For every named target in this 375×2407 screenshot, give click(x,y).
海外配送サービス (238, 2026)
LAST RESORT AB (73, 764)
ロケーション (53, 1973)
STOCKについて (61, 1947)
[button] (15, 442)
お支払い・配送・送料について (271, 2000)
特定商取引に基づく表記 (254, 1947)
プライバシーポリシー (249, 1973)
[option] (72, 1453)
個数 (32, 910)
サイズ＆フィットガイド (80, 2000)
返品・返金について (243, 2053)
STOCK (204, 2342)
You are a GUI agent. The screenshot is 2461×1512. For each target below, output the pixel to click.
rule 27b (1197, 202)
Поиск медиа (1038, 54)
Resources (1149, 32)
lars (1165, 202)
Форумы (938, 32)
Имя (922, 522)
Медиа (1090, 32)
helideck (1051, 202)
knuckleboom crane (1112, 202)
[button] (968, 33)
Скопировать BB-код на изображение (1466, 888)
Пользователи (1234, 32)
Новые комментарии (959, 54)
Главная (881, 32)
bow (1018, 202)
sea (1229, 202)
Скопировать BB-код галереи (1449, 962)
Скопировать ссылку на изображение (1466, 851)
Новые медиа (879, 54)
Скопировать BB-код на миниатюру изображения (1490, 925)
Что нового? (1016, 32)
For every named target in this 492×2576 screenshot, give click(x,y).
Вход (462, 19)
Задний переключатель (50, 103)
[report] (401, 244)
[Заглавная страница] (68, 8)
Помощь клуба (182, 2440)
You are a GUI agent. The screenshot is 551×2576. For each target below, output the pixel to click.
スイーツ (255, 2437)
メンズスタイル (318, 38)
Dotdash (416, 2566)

*****

Exercise - Everything from the line with "返品・返金について (243, 2053)" through the line with "Что нового? (1016, 32)" should be written out exactly as it appears above, end lines included, and nothing outside that range.

Your response -
返品・返金について (243, 2053)
STOCK (204, 2342)
You are a GUI agent. The screenshot is 2461×1512. For each target below, output the pixel to click.
rule 27b (1197, 202)
Поиск медиа (1038, 54)
Resources (1149, 32)
lars (1165, 202)
Форумы (938, 32)
Имя (922, 522)
Медиа (1090, 32)
helideck (1051, 202)
knuckleboom crane (1112, 202)
[button] (968, 33)
Скопировать BB-код на изображение (1466, 888)
Пользователи (1234, 32)
Новые комментарии (959, 54)
Главная (881, 32)
bow (1018, 202)
sea (1229, 202)
Скопировать BB-код галереи (1449, 962)
Скопировать ссылку на изображение (1466, 851)
Новые медиа (879, 54)
Скопировать BB-код на миниатюру изображения (1490, 925)
Что нового? (1016, 32)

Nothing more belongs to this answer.